Even more than history lessons and an introduction to feminist debates, my students need and deserve the tools to combat sexual shame. I never ask how many of my students use pornography, nor do I inquire about any of their other sexual habits. A safe classroom environment hinges on respect for students' right to privacy. I don't need to pry, however, to hear stories—as I invariably do—about confusion, guilt, and fears of "addiction" to porn. Millennials may be more tolerant of sexual diversity than earlier generations, but many grow up in homes where masturbation—which is, after all, almost inextricably linked with pornography viewing—is still seen as shameful or sinful. Many worry that they watch porn too much, or watch the "wrong kind," while quite a few have had bitter arguments with romantic partners over the ethics of porn use in a committed relationship.
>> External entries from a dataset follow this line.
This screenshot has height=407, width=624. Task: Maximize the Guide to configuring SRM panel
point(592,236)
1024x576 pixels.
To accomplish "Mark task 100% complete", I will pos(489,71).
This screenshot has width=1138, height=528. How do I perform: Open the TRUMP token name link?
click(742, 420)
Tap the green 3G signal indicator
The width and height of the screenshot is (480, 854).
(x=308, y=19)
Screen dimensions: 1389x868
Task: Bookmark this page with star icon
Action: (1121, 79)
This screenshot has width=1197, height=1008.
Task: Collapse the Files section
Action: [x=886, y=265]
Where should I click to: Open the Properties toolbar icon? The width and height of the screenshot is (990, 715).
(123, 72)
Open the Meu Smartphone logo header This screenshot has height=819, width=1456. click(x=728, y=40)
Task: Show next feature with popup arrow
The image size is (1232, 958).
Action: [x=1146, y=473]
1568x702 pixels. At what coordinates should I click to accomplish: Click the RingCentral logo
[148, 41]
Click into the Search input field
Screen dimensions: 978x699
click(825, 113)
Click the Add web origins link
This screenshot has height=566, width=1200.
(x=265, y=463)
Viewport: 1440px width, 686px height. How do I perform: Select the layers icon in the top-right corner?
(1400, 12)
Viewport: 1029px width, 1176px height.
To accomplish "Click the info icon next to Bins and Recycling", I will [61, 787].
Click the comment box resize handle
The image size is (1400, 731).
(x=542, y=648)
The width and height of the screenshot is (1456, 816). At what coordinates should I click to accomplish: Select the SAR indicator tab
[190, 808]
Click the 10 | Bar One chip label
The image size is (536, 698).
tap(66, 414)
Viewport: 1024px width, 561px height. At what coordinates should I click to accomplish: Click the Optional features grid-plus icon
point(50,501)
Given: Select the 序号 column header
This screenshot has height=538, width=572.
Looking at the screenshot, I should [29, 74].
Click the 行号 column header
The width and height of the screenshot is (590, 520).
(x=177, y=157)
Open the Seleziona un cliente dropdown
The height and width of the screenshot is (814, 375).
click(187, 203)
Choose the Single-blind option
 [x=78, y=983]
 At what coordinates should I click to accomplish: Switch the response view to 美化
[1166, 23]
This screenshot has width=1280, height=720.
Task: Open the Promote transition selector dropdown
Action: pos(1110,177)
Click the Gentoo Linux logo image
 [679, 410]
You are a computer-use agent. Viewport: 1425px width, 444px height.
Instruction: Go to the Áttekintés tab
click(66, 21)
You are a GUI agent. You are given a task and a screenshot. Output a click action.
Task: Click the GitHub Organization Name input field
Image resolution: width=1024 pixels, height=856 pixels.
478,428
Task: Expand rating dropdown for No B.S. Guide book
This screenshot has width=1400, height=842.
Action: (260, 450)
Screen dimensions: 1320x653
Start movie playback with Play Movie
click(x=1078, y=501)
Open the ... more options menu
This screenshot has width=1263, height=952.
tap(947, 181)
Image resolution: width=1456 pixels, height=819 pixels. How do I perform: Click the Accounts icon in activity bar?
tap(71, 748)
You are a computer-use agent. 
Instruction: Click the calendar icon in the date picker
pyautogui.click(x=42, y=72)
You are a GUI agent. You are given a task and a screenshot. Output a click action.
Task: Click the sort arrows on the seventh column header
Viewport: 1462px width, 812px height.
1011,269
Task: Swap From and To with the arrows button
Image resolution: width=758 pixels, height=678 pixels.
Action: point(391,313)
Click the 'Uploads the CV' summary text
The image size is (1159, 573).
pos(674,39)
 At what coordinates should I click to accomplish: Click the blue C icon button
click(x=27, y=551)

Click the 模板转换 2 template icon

Students need more than history and theory. They need safe spaces to think through—and in some instances, talk through—their fears, desires, and uncertainties. When it comes to a subject like porn, a safe space means a place where they won't be judged, mocked, or sexualized regardless of what they reveal. Of course my classroom is not a therapist's office and I am not a therapist. The safe space they choose to talk through those fears, desires, and uncertainties probably won't be in class, in front of me and their fellow students. What I want them to take from my class is a vocabulary with which to initiate the conversations so many people find impossible to start. For better or worse, we live in a world seemingly permeated by the pornographic. In such a culture, there are few more valuable skills than the capacity to talk with candor and insight about what turns us on, gets us off, shapes and shames us.